Les organisateurs de la Nuit de la science avaient prévu deux types d'activités: pour les enfants, des coloriages et des expériences rigolotes (par exemple, des cristaux de potassium qui explosent à la surface de l'eau); pour les adultes, des exposés imagés et des panneaux explicatifs. Mais au Musée de l'histoire des sciences de la ville de Genève, où la manifestation s'est déroulée ce week-end, les adultes ont eu tendance à faire tapisserie.

A peine le coup d'envoi de la manifestation était-il donné qu'un essaim d'enfants avait déjà colonisé les crayons, les microscopes et tout autre accessoire mis à leur disposition pour démontrer quelque grand principe scientifique. Les parents, eux, se tenaient généralement en retrait. Beaucoup n'étaient venus que pour leur progéniture, un peu comme on entre dans une pharmacie en disant: «Ce n'est pas pour moi, c'est pour quelqu'un d'autre.» Sous toutes les tentes ou presque, les exposants dressaient le même constat. «Les adultes n'osent pas poser de questions. Ils ont peur de montrer qu'ils ne savent pas», déclarait une hôtesse sur le stand de la banque de données Swissprot, où l'on pouvait se faire expliquer le rôle crucial de l'aquaporine dans l'organisme – protéine grâce à laquelle des centaines de litres d'eau passent chaque jour à travers nos reins. «Ils ont des complexes», confirmait une hôtesse du Service cantonal de l'écologie de l'eau (Secoe).

Au stand du Centre culturel de vulgarisation scientifique de la ville de Cran-Gevrier (Haute-Savoie), une jeune étudiante qui venait de rappeler le principe d'Archimède tentait une ébauche d'explication: «Nous avons grandi dans un système éducatif où l'on nous apprend à accepter ce qu'affirment les détenteurs du savoir. Si on ne comprend pas et qu'on demande des explications, on nous répond que c'est comme ça. Pour finir, on cesse de se poser des questions.»

Derrière un stand où trônait une collection de champignons, les «savants de la Nuit de la science» – comme leur badge l'indiquait – remarquaient que les seuls adultes faisant preuve de véritable curiosité appartenaient à une espèce minoritaire, les férus de science. «Ceux qui nous posent les questions les plus pertinentes sont les personnes âgées. Elles connaissent tout. Les adultes qui viennent en famille, c'est plutôt pour la rigolade», concluaient-ils. Ce n'est pourtant pas faute de motivation et d'enthousiasme de la part des exposants.

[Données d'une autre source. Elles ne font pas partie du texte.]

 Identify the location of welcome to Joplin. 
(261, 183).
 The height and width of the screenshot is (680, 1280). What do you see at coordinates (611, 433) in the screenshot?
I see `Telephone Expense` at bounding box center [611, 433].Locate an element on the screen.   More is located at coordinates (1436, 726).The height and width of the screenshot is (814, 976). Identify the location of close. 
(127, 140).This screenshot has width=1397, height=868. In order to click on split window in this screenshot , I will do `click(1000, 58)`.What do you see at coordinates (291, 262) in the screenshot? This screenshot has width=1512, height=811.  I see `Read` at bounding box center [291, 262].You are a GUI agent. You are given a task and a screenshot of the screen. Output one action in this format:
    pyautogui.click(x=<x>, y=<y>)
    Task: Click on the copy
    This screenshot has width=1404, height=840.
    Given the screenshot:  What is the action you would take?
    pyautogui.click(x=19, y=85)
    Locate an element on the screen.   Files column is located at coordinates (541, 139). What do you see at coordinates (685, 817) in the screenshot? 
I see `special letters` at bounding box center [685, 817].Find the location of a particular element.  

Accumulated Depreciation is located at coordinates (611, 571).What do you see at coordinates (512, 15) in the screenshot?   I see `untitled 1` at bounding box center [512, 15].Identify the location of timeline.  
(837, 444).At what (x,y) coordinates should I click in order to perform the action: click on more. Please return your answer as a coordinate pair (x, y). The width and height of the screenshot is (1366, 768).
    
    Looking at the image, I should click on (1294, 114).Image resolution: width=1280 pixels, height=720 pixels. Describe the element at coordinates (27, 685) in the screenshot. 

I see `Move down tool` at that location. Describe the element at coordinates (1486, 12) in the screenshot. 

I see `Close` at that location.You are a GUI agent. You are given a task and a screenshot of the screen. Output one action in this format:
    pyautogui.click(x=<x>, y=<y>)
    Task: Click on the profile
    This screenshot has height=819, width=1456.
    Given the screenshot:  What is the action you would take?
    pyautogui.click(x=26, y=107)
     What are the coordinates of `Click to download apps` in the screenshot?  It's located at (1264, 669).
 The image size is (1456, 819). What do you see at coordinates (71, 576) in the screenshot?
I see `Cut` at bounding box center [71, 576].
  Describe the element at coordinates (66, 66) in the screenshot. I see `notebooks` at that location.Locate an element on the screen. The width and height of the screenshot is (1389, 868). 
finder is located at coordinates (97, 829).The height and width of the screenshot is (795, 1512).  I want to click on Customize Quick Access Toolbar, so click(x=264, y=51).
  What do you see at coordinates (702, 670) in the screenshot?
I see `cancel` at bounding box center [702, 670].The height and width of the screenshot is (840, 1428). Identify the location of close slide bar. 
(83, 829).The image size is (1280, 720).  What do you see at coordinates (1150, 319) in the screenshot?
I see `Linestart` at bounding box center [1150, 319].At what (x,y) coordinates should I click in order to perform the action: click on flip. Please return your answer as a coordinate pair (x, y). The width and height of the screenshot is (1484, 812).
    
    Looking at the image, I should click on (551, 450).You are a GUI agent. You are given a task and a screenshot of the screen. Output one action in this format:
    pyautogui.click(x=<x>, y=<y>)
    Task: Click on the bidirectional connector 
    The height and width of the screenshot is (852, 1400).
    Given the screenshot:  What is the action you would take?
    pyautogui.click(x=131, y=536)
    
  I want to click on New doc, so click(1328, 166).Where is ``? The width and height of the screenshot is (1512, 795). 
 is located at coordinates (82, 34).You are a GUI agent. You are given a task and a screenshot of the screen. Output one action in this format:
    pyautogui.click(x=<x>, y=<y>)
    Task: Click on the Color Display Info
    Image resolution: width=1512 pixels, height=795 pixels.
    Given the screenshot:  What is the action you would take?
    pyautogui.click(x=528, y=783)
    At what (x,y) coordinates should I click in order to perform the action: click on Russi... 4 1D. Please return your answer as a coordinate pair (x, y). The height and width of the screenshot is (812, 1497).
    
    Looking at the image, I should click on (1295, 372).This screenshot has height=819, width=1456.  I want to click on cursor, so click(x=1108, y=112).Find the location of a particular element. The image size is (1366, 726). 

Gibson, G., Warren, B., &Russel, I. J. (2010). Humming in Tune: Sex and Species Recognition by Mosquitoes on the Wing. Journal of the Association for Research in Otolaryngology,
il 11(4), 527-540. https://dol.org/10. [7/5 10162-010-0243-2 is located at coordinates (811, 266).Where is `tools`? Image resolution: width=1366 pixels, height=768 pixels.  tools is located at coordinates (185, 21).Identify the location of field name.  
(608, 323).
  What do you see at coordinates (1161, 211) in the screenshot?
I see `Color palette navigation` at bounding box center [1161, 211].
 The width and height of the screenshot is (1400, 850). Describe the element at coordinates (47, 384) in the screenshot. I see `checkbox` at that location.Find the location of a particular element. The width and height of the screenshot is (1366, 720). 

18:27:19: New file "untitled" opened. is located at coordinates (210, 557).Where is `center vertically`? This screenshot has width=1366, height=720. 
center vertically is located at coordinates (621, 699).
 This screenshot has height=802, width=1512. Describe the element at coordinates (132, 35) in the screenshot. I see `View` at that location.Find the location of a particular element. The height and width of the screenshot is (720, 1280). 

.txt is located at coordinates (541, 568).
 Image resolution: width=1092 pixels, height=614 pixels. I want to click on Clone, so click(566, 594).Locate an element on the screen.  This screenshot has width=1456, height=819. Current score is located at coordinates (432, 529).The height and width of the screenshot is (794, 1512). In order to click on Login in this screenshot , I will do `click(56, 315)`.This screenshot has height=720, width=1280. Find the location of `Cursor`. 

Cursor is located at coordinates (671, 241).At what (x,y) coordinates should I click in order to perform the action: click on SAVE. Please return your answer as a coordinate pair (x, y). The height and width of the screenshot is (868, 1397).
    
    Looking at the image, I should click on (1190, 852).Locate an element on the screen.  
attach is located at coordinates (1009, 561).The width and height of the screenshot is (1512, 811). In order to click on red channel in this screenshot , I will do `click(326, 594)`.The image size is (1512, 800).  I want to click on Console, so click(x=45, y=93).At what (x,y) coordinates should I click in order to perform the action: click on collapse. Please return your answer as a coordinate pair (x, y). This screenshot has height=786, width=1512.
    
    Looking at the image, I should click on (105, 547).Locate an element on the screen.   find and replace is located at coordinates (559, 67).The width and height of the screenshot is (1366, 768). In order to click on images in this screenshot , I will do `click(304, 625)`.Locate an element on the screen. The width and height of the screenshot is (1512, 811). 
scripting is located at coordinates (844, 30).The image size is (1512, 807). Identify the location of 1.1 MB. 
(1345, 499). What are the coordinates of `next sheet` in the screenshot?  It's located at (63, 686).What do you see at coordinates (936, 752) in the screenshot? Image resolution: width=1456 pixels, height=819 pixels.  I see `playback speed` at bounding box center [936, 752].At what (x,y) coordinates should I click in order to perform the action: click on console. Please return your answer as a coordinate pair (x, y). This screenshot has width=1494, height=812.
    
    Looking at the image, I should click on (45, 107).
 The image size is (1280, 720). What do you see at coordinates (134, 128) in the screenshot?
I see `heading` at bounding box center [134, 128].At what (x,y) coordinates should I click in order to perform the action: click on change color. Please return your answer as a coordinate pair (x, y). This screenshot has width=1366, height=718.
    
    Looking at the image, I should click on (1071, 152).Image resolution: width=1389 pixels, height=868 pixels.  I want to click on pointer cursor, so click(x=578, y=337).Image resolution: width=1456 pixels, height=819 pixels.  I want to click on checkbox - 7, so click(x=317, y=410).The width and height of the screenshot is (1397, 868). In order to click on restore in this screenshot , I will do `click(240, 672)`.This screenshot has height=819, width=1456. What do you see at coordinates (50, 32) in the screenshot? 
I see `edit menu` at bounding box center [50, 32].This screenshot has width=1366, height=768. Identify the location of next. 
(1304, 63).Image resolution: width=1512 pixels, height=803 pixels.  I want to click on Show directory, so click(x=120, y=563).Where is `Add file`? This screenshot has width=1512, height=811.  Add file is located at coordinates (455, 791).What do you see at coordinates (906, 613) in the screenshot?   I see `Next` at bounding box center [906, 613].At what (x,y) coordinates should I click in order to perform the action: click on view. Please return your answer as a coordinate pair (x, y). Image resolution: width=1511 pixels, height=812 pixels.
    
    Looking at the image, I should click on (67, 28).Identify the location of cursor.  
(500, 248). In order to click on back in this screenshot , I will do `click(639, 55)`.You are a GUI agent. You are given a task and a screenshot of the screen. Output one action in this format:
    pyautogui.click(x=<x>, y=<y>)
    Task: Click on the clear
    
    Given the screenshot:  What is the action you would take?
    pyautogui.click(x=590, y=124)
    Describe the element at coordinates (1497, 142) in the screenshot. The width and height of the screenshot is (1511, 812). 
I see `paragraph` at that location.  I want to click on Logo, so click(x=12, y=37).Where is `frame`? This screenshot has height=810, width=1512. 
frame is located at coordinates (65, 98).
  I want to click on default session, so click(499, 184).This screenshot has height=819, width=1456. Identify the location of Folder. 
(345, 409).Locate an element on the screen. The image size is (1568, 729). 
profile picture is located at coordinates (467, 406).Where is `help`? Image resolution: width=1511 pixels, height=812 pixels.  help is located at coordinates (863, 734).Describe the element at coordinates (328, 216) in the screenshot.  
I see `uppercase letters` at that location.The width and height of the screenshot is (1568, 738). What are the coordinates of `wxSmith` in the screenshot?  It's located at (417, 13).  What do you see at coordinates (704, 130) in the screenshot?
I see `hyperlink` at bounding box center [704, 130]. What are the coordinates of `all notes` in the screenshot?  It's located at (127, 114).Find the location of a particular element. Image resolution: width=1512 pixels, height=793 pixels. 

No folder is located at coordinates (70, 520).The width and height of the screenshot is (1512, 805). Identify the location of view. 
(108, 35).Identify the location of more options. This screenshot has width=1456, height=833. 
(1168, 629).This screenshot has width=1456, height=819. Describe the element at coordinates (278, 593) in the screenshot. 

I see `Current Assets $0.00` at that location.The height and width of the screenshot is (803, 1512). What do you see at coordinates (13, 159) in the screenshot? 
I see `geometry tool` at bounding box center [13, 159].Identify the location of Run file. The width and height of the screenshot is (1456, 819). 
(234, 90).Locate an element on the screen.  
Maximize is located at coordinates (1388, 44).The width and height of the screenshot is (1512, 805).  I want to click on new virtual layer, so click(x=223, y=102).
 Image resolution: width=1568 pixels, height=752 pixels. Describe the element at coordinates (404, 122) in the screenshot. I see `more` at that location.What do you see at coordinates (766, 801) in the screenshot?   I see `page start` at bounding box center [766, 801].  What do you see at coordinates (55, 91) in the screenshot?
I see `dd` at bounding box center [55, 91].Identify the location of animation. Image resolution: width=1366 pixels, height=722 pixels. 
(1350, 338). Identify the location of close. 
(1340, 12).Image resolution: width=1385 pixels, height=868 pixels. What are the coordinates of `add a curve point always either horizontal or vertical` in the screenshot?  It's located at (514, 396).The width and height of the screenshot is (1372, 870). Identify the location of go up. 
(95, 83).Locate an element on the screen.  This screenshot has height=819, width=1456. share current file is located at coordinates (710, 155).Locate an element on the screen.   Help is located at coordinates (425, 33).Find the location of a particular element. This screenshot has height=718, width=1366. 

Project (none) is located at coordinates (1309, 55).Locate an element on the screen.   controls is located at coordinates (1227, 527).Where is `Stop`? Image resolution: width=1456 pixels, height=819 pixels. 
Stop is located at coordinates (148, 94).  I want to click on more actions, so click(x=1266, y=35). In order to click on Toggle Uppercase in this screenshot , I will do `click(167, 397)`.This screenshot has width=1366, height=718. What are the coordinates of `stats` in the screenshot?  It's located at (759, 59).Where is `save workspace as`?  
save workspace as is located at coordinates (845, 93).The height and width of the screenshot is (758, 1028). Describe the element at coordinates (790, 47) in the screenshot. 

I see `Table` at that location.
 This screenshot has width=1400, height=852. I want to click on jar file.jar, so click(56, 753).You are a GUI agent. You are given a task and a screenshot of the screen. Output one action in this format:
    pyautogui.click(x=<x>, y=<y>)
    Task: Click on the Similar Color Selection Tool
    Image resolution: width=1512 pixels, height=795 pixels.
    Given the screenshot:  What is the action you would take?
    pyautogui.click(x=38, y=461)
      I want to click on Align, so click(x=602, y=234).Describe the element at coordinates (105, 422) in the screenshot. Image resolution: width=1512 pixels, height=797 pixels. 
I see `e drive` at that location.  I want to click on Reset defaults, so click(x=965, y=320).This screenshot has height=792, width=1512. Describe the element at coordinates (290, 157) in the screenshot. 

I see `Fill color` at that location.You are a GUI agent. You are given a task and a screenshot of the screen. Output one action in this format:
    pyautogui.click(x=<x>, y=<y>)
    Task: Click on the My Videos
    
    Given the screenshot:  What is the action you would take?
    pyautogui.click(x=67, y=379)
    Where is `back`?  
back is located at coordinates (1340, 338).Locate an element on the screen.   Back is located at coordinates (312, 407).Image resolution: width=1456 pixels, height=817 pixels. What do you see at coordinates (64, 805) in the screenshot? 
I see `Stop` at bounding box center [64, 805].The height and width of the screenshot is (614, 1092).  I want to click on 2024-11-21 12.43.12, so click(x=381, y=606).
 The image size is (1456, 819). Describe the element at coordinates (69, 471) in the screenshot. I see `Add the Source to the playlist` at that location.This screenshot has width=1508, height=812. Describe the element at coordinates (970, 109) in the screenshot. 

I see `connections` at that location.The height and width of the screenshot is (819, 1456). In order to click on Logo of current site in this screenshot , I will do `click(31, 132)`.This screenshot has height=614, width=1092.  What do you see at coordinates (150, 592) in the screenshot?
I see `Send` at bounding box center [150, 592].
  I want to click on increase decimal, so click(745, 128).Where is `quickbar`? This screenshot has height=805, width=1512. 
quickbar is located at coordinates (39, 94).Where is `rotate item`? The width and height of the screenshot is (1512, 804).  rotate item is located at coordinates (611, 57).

Sur la majorité des stands, on sentait vibrer chez eux la passion, l'envie de transmettre le sujet de leurs joies. «Regardez comme ils sont beaux!» s'exclamait ainsi une hôtesse du Secoe, en désignant des horreurs poilues pataugeant dans du formol. «On dirait Alien», rétorquait un badaud, l'air dégoûté.

Pourtant, les visiteurs qui ont pris la peine de butiner l'esprit ouvert sur les stands étalés autour du Musée de l'histoire des sciences ne l'auront certainement pas regretté. Ils auront appris, par exemple, que les hommes préhistoriques mélangeaient du sang à l'argile pour fabriquer leurs poteries, que certains champignons peuvent être utilisés, grâce à leur texture, pour brosser les chevaux, ou que le canton de Genève possède une variété de libellules inégalée en Suisse (36 espèces sur les 75 répertoriées dans le pays). La Nuit de la science aura également permis de rappeler quelques vérités cruelles, comme le triste état de pollution des rivières du bassin lémanique: seulement 4% des sites surveillés affichent une très bonne qualité biologique de l'eau.

Afin de réaliser pleinement le but de cette manifestation – développer la communication entre le monde scientifique et la population –, certaines présentations proposées sur les stands resteront accessibles pendant un certain temps dans des musées de la région. C'est notamment le cas de l'exposition sur les «Envahisseurs», que l'on peut visiter jusqu'au 31 mai 2004 au Musée du Léman, à Nyon. On y découvrira les quelque 50 espèces animales étrangères qui menacent actuellement la faune helvétique. Le stand, organisé par le musée en collaboration avec les Conservatoire et Jardin botaniques de la ville de Genève, servait d'ailleurs de prétexte à une mise en garde de la population: «N'achetez pas de tortues à tempes rouges!». Des dizaines de milliers de ces reptiles originaires de Californie ont été introduits dans le pays. Relâchés dans la nature, ils provoquent des dégâts parfois considérables, à tel point qu'un centre de récupération des tortues a été créé.